Recombinant human IL-3 protein - Bioactive cytokine

IL-3 background

Interleukin-3 (IL-3) belongs to the common β chain (βc) cytokine family, originally identified as a multi-colony stimulation factor (CSF). It is now regarded as a regulator of inflammation [1, 2].

IL-3 expression is induced in response to inflammation, and is highly restricted to T cells. Under some circumstances, IL-3 may also be produced by macrophages, basophils, mast cells, NK cells and stromal cells [1, 3]. IL-3 binds a heterodimeric receptor comprising the βc (CD131) and IL-3Rα (CD123) subunits. It signals through tyrosine kinases of the Janus family (JAK2) and signal transducer and transcription activators (STATs), notably STAT5 [1, 3]. IL-3 supports the survival, proliferation, differentiation, polarization, or recruitment of immune and non-immune cells [2, 3]. Notably, as a multi-CSF, IL-3 targets a wide spectrum of hematopoietic cells, including eosinophils, basophils, plasmacytoid dendritic cells, neutrophils, and progenitor cells [3].
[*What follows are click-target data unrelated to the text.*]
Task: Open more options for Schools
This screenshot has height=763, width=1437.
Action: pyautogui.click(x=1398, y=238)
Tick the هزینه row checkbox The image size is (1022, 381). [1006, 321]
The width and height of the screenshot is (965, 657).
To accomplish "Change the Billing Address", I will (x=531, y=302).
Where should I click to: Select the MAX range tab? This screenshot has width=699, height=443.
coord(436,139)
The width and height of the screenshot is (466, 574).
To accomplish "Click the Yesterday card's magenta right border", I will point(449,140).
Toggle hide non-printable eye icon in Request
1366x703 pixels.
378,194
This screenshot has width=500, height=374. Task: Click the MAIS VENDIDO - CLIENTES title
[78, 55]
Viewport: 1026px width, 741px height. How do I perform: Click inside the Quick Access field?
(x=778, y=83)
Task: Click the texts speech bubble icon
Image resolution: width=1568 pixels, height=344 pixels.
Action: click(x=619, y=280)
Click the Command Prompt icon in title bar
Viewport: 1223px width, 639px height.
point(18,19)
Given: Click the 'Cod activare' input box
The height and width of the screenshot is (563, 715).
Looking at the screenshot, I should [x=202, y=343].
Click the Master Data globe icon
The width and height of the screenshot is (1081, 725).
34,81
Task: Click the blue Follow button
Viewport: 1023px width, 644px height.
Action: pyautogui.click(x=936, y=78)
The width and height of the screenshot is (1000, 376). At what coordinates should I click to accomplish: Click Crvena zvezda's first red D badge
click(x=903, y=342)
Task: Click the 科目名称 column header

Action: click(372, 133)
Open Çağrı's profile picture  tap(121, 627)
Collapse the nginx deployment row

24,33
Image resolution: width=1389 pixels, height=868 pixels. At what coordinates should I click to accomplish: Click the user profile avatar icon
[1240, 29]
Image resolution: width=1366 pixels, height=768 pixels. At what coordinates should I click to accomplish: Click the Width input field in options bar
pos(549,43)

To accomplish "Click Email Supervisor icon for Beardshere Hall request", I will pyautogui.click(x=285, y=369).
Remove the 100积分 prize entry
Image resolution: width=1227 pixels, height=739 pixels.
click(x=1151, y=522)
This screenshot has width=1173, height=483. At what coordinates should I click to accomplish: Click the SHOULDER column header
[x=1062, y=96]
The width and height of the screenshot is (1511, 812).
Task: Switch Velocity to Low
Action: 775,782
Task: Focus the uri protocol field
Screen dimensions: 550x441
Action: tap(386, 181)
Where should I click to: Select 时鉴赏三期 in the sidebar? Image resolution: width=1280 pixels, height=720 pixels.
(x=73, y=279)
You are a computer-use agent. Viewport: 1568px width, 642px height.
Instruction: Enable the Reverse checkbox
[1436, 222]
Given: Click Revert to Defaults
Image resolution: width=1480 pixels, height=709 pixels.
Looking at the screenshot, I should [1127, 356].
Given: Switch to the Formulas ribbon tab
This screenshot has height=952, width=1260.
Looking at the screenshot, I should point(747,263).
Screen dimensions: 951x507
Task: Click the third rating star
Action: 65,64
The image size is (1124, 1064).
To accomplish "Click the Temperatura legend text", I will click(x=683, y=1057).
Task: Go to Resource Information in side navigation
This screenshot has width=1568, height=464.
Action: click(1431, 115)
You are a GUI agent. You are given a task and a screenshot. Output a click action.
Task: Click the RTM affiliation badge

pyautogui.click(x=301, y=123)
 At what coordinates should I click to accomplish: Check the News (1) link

Relevance for therapeutics development

Depending on the clinical context, strategies have been investigated to either boost or disrupt IL-3 signaling [2, 3]. The administration of IL-3 has been evaluated as a treatment for patients with cytopenia (e.g. after chemotherapy). On the contrary, monoclonal antibodies or antibody-drug conjugates against IL-3Rα have been used in clinical trials to treat hematologic cancers. Inded, the IL-3Rα subunit of the IL-3 receptor is overexpressed in acute myeloid lymphoma (AML), blastic plasmacytoid dendritic cell neoplasm (BPDCN), B-cell acute lymphoblastic leukemia, or Hodgkin lymphoma [2, 3].

Talacotuzumab (CSL362) is a monoclonal antibody targeting the IL-3Rα subunit, and exhibiting a modified Fc region for enhanced ADCC functions. Thus, it disrupts the IL-3 signaling and kills the malignant cells that overexpress IL-3Rα [4]. Although Talacotuzumab demonstrated promising activity in AML patients [5], later phase 2/3 clinical studies pointed to considerable toxicity [6].

​References:

1. Dougan, M. et al., 2019. GM-CSF, IL-3, and IL-5 family of cytokines: regulators of inflammation. Immunity. 50(4):796-811.
2. Podolska, M.J. et al., 2024. IL-3: key orchestrator of inflammation. Front Immunol. 15:1411047.
3. Pant, H. et al., 2023. Translating the biology of β common receptor-engaging cytokines into clinical medicine. J. Allergy & Clin Immunol. 151(2):324-344.
4. Busfield, S.J. et al., 2014. Targeting of acute myeloid leukemia in vitro and in vivo with an anti-CD123 mAb engineered for optimal ADCC. Leukemia. 28(11):2213-2221.
5. Xie, L.H. et al., 2017. CD123 target validation and preclinical evaluation of ADCC activity of anti-CD123 antibody CSL362 in combination with NKs from AML patients in remission. Blood Cancer J 7(6):e567.
6. Montesinos P., et al., 2021. Safety and efficacy of talacotuzumab plus decitabine or decitabine alone in patients with acute myeloid leukemia not eligible for chemotherapy: results from a multicenter, randomized, phase 2/3 study. Leukemia 35, 62–74.